**Work order**
Every entry in the data is to be written out exactly; no picture belongs in the copy.

Stored data:
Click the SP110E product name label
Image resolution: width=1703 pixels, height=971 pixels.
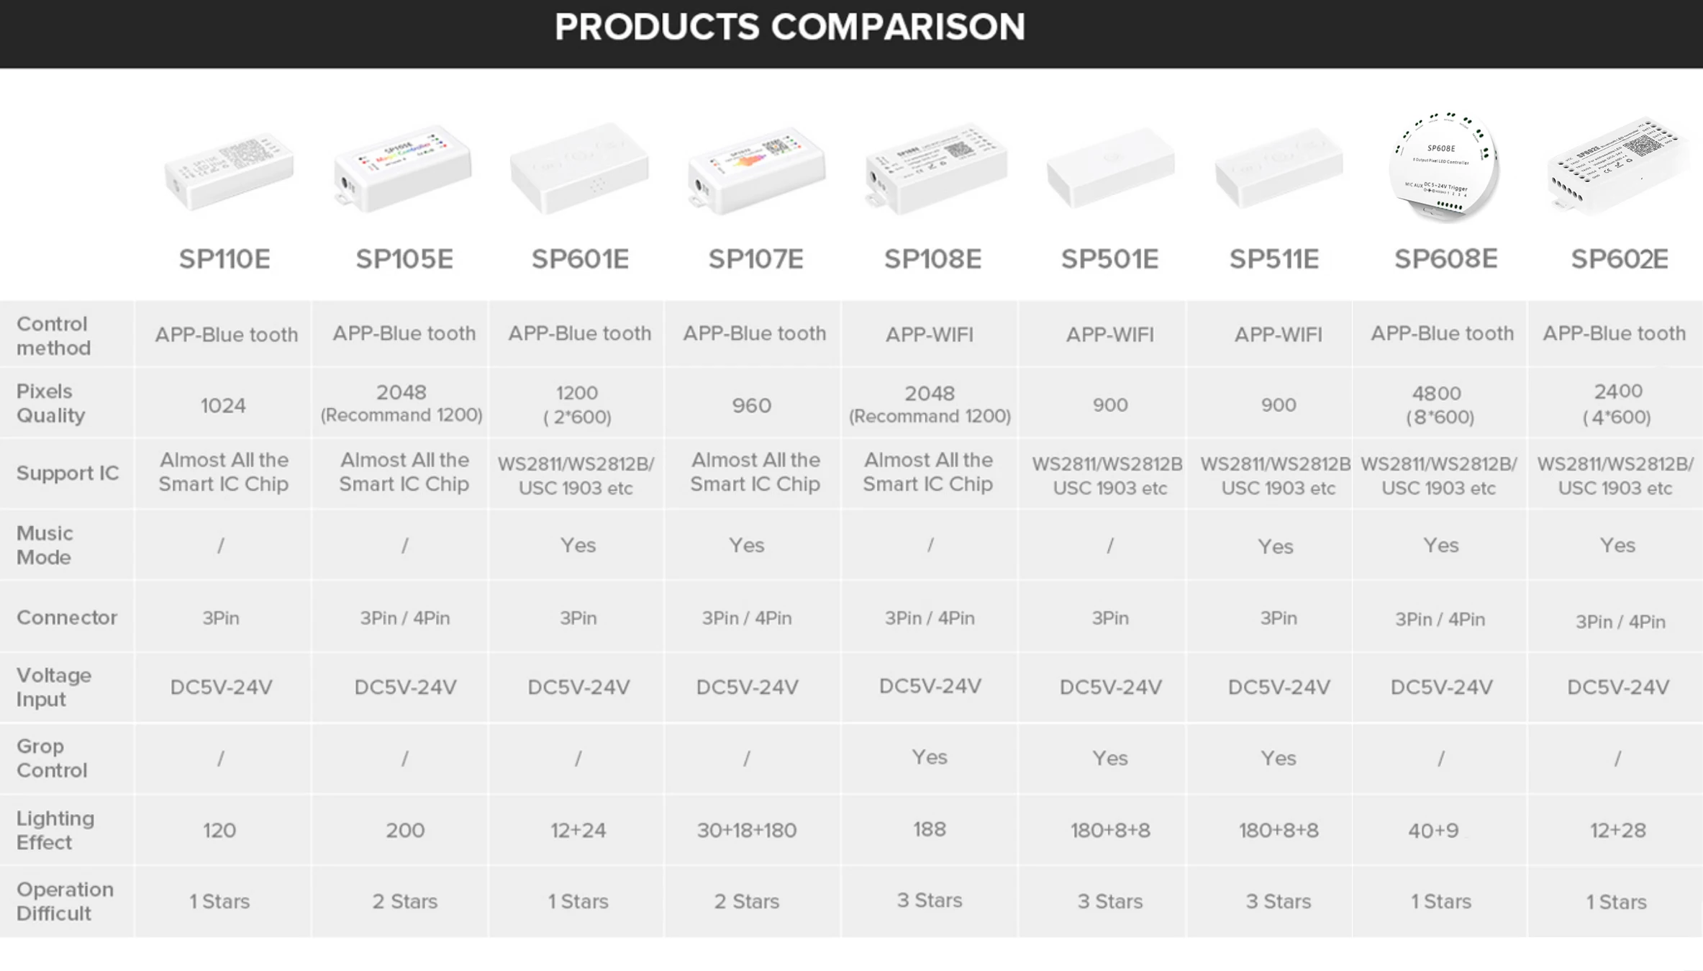pos(224,259)
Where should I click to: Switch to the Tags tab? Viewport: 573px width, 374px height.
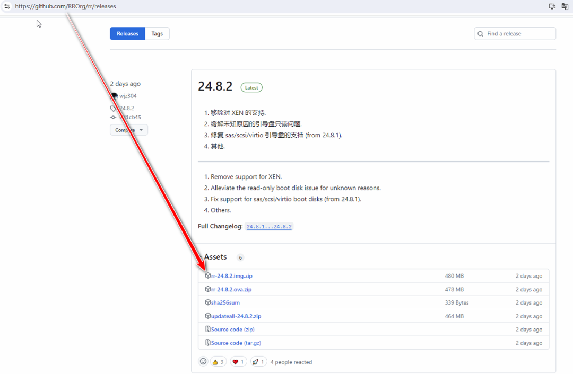click(157, 34)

**Expected answer**
Click the SP110E product name label
Image resolution: width=1703 pixels, height=971 pixels.
pos(224,259)
Where should I click to: Switch to the Tags tab? Viewport: 573px width, 374px height.
click(157, 34)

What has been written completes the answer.